Uma grande parte da comunidade cigana é Evangélica, mas tem um profundo respeito pela Igreja Católica até porque “a capela da paróquia é a única na zona que aceita receber os velórios dos ciganos”. O padre Constantino reconhece as dificuldades e os contrastes culturais com a comunidade cigana, mas não desiste nem aceita a exclusão.
Embora os bairros possam ser estigmatizados pela sociedade, neles podemos encontrar muitos talentos, sonhos e uma vontade imensa de progredir. Infelizmente, as oportunidades são escassas e o acesso a recursos é limitado. Outras vezes não se trata de existência de oportunidades, mas na preparação para as saber reconhecer e agarrar.
No entanto, percebe-se que não estão dispostos a desistir. Lutam por uma vida melhor para os seus filhos. Acreditam que, com investimentos adequados em infraestrutura, educação e emprego, se pode transformar o bairro num lugar próspero e seguro.
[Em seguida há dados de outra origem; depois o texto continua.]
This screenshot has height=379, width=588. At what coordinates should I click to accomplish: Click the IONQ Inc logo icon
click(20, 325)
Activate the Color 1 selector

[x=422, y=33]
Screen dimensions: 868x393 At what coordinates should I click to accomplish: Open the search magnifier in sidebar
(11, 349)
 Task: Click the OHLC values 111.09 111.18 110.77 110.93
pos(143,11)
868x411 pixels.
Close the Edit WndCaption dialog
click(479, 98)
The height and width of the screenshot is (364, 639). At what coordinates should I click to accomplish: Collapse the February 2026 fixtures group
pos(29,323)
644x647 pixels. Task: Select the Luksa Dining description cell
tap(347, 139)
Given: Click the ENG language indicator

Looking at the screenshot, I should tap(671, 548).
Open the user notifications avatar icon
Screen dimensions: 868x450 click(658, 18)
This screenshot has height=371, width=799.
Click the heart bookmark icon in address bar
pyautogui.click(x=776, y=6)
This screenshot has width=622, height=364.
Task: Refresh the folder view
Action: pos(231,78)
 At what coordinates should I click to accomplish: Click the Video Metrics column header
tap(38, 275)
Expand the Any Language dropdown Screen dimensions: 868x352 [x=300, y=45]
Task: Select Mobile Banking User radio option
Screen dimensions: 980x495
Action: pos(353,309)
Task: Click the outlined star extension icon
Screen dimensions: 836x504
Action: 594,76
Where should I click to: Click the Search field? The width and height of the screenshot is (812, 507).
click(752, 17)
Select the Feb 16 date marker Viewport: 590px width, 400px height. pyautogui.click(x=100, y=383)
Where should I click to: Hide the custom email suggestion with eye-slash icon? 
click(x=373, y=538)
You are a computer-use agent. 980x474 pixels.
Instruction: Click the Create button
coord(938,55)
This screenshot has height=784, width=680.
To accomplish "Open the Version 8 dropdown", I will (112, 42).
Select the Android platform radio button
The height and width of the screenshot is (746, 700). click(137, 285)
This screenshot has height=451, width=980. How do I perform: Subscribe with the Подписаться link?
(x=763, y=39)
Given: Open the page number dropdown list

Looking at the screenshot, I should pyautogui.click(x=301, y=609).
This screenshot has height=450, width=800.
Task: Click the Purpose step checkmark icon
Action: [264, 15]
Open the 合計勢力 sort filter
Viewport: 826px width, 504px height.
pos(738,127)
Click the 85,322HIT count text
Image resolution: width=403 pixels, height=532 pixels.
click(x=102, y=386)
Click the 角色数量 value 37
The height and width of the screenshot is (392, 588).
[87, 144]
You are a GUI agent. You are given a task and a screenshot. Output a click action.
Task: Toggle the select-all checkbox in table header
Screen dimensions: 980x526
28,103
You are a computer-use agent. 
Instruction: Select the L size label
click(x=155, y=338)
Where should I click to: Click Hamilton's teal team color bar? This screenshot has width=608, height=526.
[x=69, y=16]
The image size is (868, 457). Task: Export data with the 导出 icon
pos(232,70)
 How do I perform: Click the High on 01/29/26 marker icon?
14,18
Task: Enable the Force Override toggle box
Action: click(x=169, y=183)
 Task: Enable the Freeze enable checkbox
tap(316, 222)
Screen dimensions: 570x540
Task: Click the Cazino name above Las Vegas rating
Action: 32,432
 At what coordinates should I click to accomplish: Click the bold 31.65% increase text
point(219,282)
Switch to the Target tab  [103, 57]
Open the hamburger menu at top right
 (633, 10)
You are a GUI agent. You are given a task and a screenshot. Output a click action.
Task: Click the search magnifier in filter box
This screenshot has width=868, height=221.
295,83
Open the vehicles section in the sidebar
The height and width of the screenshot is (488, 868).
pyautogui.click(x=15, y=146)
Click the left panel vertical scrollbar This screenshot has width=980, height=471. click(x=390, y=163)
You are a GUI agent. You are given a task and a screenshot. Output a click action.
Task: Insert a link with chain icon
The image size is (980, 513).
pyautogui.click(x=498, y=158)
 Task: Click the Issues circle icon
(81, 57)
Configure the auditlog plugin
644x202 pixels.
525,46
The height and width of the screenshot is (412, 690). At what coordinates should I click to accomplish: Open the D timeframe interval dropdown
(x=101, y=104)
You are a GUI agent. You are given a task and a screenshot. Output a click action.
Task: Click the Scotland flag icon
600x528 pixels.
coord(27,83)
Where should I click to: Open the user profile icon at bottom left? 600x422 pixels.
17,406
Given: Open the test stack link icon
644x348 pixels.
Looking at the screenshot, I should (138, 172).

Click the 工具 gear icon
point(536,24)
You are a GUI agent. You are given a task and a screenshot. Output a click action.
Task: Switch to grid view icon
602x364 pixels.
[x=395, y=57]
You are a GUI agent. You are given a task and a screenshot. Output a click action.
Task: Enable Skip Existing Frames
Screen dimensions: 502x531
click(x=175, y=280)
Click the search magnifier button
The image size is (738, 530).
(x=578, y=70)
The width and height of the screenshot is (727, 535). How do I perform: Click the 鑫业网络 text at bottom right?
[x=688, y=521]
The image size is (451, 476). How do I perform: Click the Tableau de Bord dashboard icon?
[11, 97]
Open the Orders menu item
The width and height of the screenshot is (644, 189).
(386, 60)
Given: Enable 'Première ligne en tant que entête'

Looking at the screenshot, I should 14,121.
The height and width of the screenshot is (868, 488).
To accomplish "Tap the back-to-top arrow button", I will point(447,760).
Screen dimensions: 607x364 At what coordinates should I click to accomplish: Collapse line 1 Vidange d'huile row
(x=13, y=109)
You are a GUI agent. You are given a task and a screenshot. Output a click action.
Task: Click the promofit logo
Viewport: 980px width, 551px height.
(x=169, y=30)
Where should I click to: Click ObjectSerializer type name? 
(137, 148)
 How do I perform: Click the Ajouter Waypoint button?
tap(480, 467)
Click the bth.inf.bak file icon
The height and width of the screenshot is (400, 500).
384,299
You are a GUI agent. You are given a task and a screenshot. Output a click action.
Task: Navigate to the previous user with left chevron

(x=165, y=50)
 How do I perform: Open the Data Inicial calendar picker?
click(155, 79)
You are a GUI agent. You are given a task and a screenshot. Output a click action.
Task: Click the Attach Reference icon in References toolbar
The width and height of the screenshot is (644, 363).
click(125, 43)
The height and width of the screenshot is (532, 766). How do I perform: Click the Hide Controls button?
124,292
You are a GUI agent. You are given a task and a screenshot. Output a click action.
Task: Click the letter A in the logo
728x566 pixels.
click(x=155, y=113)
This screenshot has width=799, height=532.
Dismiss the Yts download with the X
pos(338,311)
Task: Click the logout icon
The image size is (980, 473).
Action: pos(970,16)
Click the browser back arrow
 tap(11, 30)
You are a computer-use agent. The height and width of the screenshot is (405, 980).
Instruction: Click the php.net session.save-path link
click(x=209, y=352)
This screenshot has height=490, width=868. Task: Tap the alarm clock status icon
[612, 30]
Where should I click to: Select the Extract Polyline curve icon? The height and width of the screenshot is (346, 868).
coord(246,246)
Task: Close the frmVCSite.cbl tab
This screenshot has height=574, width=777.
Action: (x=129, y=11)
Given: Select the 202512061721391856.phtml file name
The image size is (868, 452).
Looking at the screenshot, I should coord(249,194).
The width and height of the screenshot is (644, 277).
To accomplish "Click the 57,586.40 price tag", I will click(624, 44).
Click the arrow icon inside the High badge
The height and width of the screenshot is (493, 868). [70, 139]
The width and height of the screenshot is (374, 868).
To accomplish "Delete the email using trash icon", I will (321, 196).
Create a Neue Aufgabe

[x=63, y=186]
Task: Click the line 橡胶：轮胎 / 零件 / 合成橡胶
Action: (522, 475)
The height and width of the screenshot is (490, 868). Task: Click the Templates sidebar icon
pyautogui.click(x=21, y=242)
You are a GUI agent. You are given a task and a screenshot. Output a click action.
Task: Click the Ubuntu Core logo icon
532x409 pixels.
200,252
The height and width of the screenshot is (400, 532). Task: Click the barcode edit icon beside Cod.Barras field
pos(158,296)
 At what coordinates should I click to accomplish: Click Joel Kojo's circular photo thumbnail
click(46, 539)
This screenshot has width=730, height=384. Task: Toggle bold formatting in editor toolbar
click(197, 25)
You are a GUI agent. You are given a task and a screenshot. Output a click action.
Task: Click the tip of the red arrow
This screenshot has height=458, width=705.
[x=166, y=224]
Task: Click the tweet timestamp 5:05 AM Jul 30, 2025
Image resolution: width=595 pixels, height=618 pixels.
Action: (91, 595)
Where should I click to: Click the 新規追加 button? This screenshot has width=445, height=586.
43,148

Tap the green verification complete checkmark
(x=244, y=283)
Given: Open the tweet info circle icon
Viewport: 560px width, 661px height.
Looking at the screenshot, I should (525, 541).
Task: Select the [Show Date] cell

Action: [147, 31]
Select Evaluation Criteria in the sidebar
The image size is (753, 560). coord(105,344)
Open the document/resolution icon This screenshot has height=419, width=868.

É fundamental quebrar o ciclo de marginalização e pobreza que afeta tantos bairros sociais — em Portugal e no mundo. Precisamos de políticas públicas que promovam a inclusão social, a igualdade de oportunidades e o desenvolvimento sustentável. Acreditamos que cada pessoa merece uma oportunidade justa na vida, independentemente do lugar onde nascem ou onde vivem.
Viver em um bairro social pode ser desafiador, mas também é uma fonte de força e resiliência. A comunidade é unida, luta e acredita que é possível superar as adversidades.
Já no final da nossa visita, conhecemos uma família timorense. Fazem parte de uma comunidade que já foi mais numerosa, mas que continua a ter a mesma distinção pela positiva. É uma comunidade que se destaca por ser pacífica, dedicada e com uma fé muito participativa. Nos olhos de duas das crianças conseguimos ver o sonho e a esperança. Nelas não encontramos qualquer sinal de preocupação, medo ou indiferença. Encontramos o sinal puro daqueles a quem o Reino foi destinado e que esperam apenas pela oportunidade de serem felizes.
Ainda que o tema da Jornada Mundial da Juventude não esteja na ordem dia na vida das periferias, a verdade é que é uma oportunidade que não deve passar ao lado.
A Jornada Mundial da juventude oferece aos jovens portugueses a oportunidade de experimentar a dimensão universal da Igreja, reforçando a sua identidade católica e o seu compromisso com os valores cristãos. Valores que devem defender a construção de pontes e a ligação cada vez mais humana entre todos.
Quando a mensagem do evangelho chegar a toda a parte, só então estará cumprida a nossa missão.